- Born: 12 December 1979 (age 46) Tarakan, North Kalimantan, Indonesia
- Education: Bandung Institute of Technology
- Occupations: Director; screenwriter;
- Years active: 2005–present

= Tumpal Tampubolon =

Indonesian film director (born 1979)

Tumpal Tampubolon (born 12 December 1979) is an Indonesian film director, screenwriter, and actor. His feature-length directorial debut, Crocodile Tears, had its world premiere at the 2024 Toronto International Film Festival.

==Career==
In 2005, Tampubolon received the award Script Development Competition for Best Short Fiction at the Jakarta International Film Festival for his first screenplay, The Last Believer. He participated in Berlinale Talent Campus in 2009. In 2010, he wrote and directed the segment "Mamalia" for the anthology film Belkibolang. A year later, he wrote and directed a short film Soleram. In 2012, he wrote his first feature film Pasukan Kapiten, directed by Rudy Soedjarwo. A year later, he wrote and starred in Anggun Priambodo's Rocket Rain. In 2014, he won the Citra Award for Best Original Screenplay for writing Tabula Rasa. In 2018, he co-wrote action-comedy film 212 Warrior with Seno Gumira Ajidarma and Sheila Timothy.

In 2021, his short film The Sea Calls for Me won the Sonje Award at the 26th Busan International Film Festival. It also won the Best Live Action Short Film at the 2021 Indonesian Film Festival. His feature-length directorial debut, psychological thriller film Crocodile Tears, had its world premiere at the 2024 Toronto International Film Festival.

• **SOURCE DATA**
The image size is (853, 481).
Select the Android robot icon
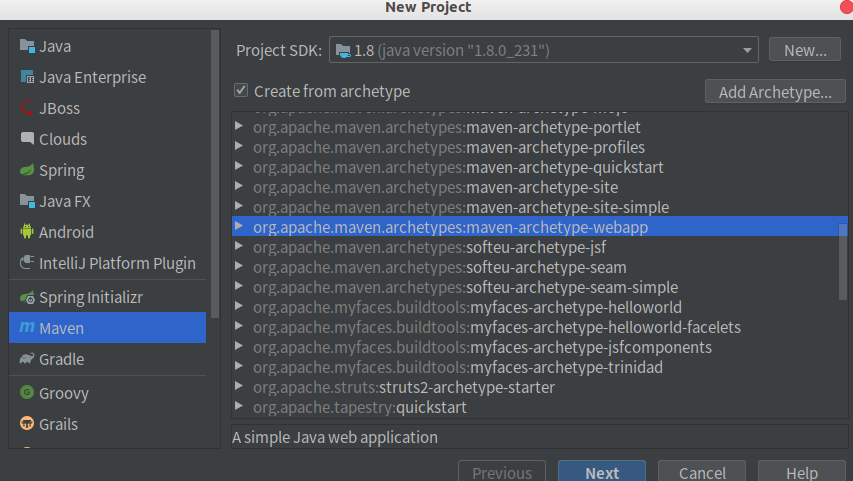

• **EXERCISE REQUIREMENTS**
Using the Tumpal Tampubolon biography above the data, list every award that he or his work won, with the year and the work each was for.

• **TASK RESPONSE**
- Script Development Competition for Best Short Fiction, Jakarta International Film Festival (2005), for The Last Believer
- Citra Award for Best Original Screenplay (2014), for Tabula Rasa
- Sonje Award, 26th Busan International Film Festival (2021), for The Sea Calls for Me
- Best Live Action Short Film, Indonesian Film Festival (2021), for The Sea Calls for Me